** start MATERIAL FOR THIS TASK **

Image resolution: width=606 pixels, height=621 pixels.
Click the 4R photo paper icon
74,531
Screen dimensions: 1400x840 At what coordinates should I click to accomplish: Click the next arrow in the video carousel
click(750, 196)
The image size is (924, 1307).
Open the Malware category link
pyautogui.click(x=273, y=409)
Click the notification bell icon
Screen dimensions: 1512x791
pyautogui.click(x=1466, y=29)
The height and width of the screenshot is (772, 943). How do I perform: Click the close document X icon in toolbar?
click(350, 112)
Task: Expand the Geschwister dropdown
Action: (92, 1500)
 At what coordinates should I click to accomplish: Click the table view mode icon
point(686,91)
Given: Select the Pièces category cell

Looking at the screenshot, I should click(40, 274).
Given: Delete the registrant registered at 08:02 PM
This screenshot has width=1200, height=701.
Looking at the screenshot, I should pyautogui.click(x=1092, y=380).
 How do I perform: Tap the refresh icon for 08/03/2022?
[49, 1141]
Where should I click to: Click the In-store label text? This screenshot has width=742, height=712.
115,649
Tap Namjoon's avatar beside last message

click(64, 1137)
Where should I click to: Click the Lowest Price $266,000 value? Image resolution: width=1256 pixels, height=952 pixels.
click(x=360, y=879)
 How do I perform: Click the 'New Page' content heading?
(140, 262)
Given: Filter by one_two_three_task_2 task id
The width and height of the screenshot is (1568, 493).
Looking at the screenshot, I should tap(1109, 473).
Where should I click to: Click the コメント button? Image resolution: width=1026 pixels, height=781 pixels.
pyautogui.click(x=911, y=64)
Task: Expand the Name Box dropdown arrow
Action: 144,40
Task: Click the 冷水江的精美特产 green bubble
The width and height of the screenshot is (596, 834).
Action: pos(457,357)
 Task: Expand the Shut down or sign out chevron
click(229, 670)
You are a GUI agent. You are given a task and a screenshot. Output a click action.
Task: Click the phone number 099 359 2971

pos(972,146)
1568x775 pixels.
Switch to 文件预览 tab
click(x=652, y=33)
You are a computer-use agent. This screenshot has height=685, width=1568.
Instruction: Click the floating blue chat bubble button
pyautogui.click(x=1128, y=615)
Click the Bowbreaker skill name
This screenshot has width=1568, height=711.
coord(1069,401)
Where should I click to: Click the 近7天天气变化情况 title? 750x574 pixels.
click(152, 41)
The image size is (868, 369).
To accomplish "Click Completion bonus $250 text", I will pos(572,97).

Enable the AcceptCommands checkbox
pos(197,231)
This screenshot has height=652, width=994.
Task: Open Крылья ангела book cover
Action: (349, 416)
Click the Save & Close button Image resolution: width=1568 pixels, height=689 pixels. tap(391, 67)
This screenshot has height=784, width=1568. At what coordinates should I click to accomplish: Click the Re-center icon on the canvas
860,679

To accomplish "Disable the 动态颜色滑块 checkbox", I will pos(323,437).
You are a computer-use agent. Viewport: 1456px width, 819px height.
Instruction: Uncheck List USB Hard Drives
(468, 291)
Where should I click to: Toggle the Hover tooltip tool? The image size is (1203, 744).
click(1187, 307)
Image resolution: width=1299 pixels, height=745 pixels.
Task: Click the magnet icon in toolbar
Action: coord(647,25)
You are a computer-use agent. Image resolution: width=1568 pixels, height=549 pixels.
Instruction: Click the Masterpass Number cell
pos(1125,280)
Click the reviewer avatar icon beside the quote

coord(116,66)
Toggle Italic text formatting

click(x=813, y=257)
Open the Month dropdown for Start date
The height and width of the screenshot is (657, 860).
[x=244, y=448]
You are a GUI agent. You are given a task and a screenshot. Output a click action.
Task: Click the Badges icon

** end MATERIAL FOR THIS TASK **

WRITTEN INSTRUCTION: Please show every line of the data above that contains the word "will", matching its case exactly.

OUTPUT FOR THIS EXERCISE:
To accomplish "Click Completion bonus $250 text", I will pos(572,97).
To accomplish "Disable the 动态颜色滑块 checkbox", I will pos(323,437).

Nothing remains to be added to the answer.